The soundtrack was released on June 17, 1997, and contains covers of familiar songs. It was praised by AllMusic for working "better than it should, since most of the vocalists... concentrate on the songs".

- Chart positions

| Chart (1997-1998) | Peak position |
|---|---|
| Australian Albums (ARIA) | 1 |
| Austrian Albums (Ö3 Austria) | 11 |
| Canadian Albums (Billboard) | 19 |
| French Albums (SNEP) | 40 |
| German Albums (Offizielle Top 100) | 34 |
| Hungarian Albums (MAHASZ) | 22 |
| New Zealand Albums (RMNZ) | 33 |
| Swiss Albums (Schweizer Hitparade) | 29 |
| US Billboard 200 | 14 |

| No. | Title | Writer(s) | Recording artist(s) | Length |
|---|---|---|---|---|
| 1. | "I Say a Little Prayer" | Burt Bacharach / Hal David | Diana King | 3:37 |
| 2. | "Wishin' and Hopin'" | Burt Bacharach / Hal David | Ani DiFranco | 3:17 |
| 3. | "You Don't Know Me" | Eddy Arnold / Cindy Walker | Jann Arden | 3:27 |
| 4. | "Tell Him" | Bert Berns | The Exciters | 2:36 |
| 5. | "I Just Don't Know What to Do with Myself" | Burt Bacharach / Hal David | Nicky Holland | 4:20 |
| 6. | "I'll Be Okay" | Tena Clark / Greg Wells | Amanda Marshall | 4:58 |
| 7. | "The Way You Look Tonight" | Jerome Kern / Dorothy Fields | Tony Bennett | 3:25 |
| 8. | "What the World Needs Now Is Love" | Burt Bacharach / Hal David | Jackie DeShannon | 3:14 |
| 9. | "I'll Never Fall in Love Again" | Burt Bacharach / Hal David | Mary Chapin Carpenter | 3:52 |
| 10. | "Always You" | Lars Halapi | Sophie Zelmani | 2:52 |
| 11. | "If You Wanna Be Happy" | Roaring Lion / Joseph Royster / Carmella Guida / Frank Guida | Jimmy Soul | 2:23 |
| 12. | "I Say a Little Prayer" | Burt Bacharach / Hal David | The Cast of My Best Friend's Wedding | 2:30 |
| 13. | "Suite From My Best Friend's Wedding" | James Newton Howard | James Newton Howard | 6:11 |
| Total length: |  |  |  | 46:42 |

===Certifications===

| Region | Certification | Certified units/sales |
| Australia (ARIA) | 2× Platinum | 140,000^{^} |
| Canada (Music Canada) | Gold | 50,000^{^} |
| Hong Kong (IFPI Hong Kong) | Gold | 10,000^{*} |
| United Kingdom (BPI) | Silver | 60,000^{*} |
| United States (RIAA) | 2× Platinum | 1,930,000 |
^{*} Sales figures based on certification alone. ^{^} Shipments figures based on certification alone.

==Remakes==
Two official remakes with the same title have been released.
- A Chinese version was released in China on August 5, 2016.
- A Mexican remake was presented in Mexico on February 14, 2019.

In addition, the 2002 Bollywood film Mere Yaar Ki Shaadi Hai ("It's My Friend's Wedding") and the 2000 Kollywood film Parthen Rasithen were partially inspired by the film.

== Stage musical ==

A stage musical adaptation of the film featuring songs by Burt Bacharach and Hal David and a book by screenplay writer Ronald Bass and Jonathan Harvey was announced to open in September 2021 (originally due to open September 2020 but postponed due to the COVID-19 pandemic) on a UK and Ireland tour, and was due to be directed by Rachel Kavanaugh and star Alexandra Burke as Julianne Potter.
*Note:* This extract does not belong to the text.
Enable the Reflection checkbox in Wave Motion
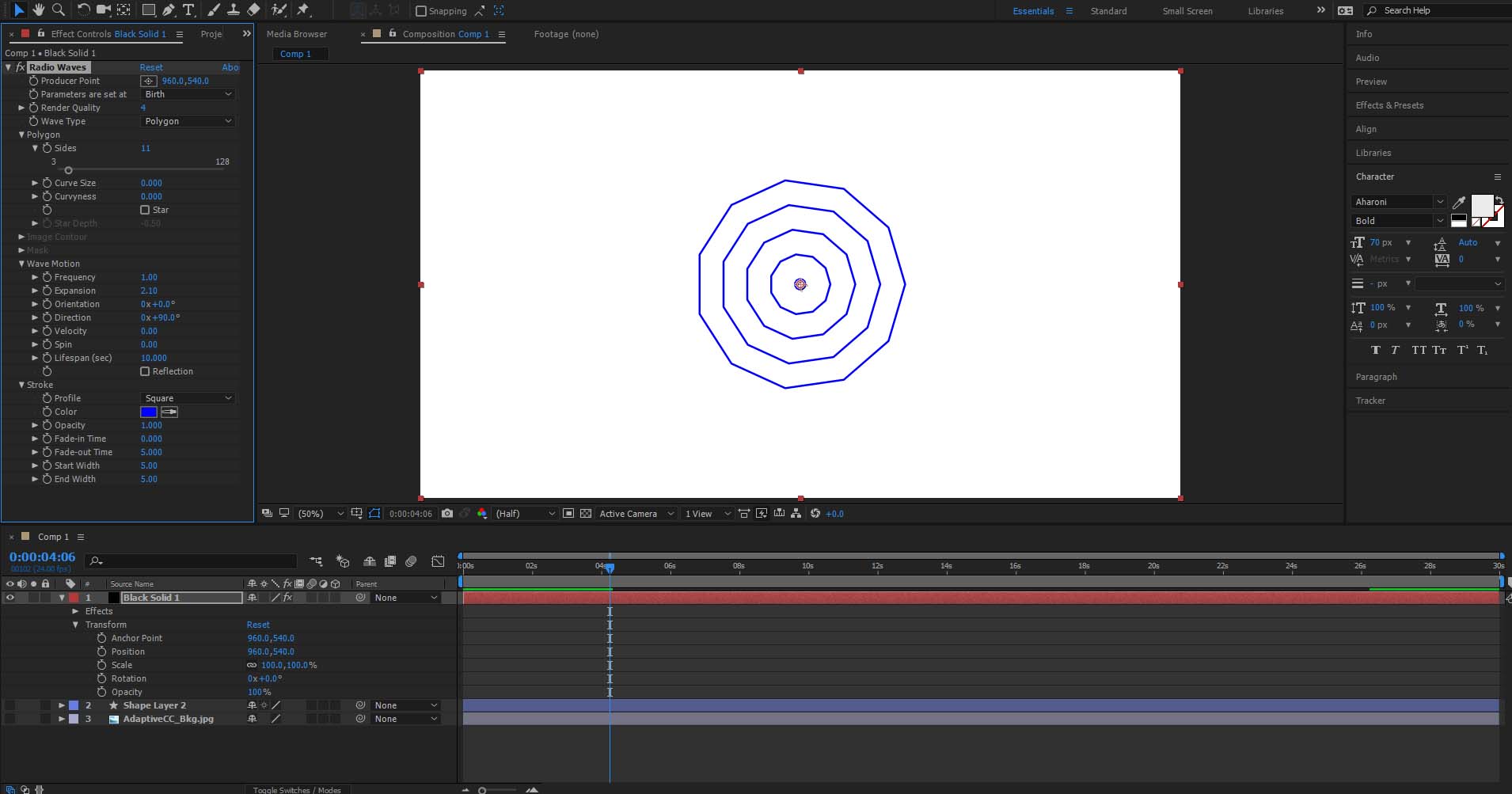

However on June 30, 2021, it was announced that the production was canceled due to the impact of the COVID-19 pandemic, with the producers revealing they hope to revisit the show at a later date.

The musical made its world premiere at the Ogunquit Playhouse in Fall 2024, running from September 26 to October 27.

==Sequel==
While promoting his Netflix show The Hunting Wives, Dermot Mulroney revealed to the New York Post that talks of a sequel are underway. On July 29, 2025, the sequel was finally announced to be in early development, with Celine Song to write the screenplay.